### DOCUMENT PASSAGE
——————

Even when we were in our 20s going to friend’s weddings, we gave something in the realm of $200.
When we were a bit older and moved to OH and starting getting wedding invites there, we upped the number some and people thought we were over the top gifting and we dialed it back.
I haven’t been to a wedding in a very long time now so I’m not sure what we would decided but I expect it will depend on the relationship. I’d be much more lavish with a family member than friends’ kids.
As an aside, I remember probably half of who gave us what in terms of gifts. Depends on how much I use it or how unusual it was ; )
Does anyone factor in how much they think the couple “needs”? We don’t give different amounts to the nieces/nephews. But I could see some people gifting more to the teacher than the doctor. Has anyone done this or know if it happens?
The last weddings we’ve been to, all of the couples have been high income earners. The only thing they don’t have is a house. But that wasn’t the case several decades ago and I’m sure it’s not the case everywhere.

——————

(Dataset records)
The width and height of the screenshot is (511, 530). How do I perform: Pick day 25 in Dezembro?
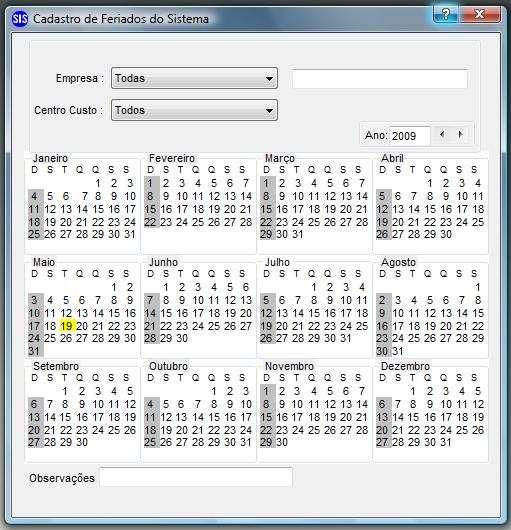[462, 430]
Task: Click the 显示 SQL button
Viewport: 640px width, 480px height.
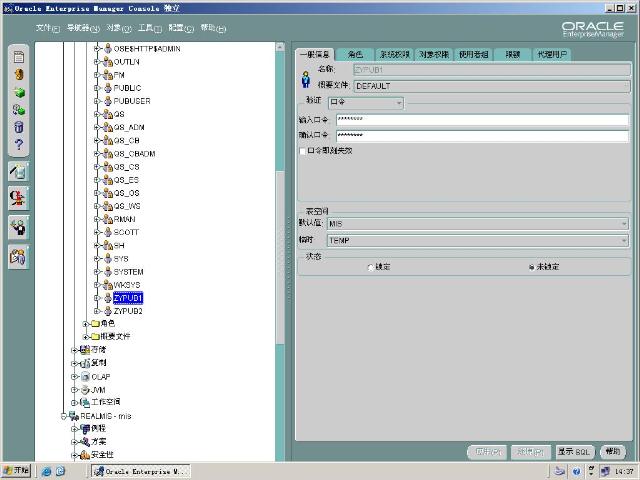Action: (575, 452)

——————

### TASKS TO CARRY OUT
a. In the wedding gifts comment, roughly how much did the writer give at friends' weddings when they were in their 20s?
b. Output the part of the wedding gifts comment between "I haven’t been" and "unusual it was ; )", inclusive.

### RESULTS FOR THE EXERCISE
a. Something in the realm of $200.

b.
I haven’t been to a wedding in a very long time now so I’m not sure what we would decided but I expect it will depend on the relationship. I’d be much more lavish with a family member than friends’ kids.
As an aside, I remember probably half of who gave us what in terms of gifts. Depends on how much I use it or how unusual it was ; )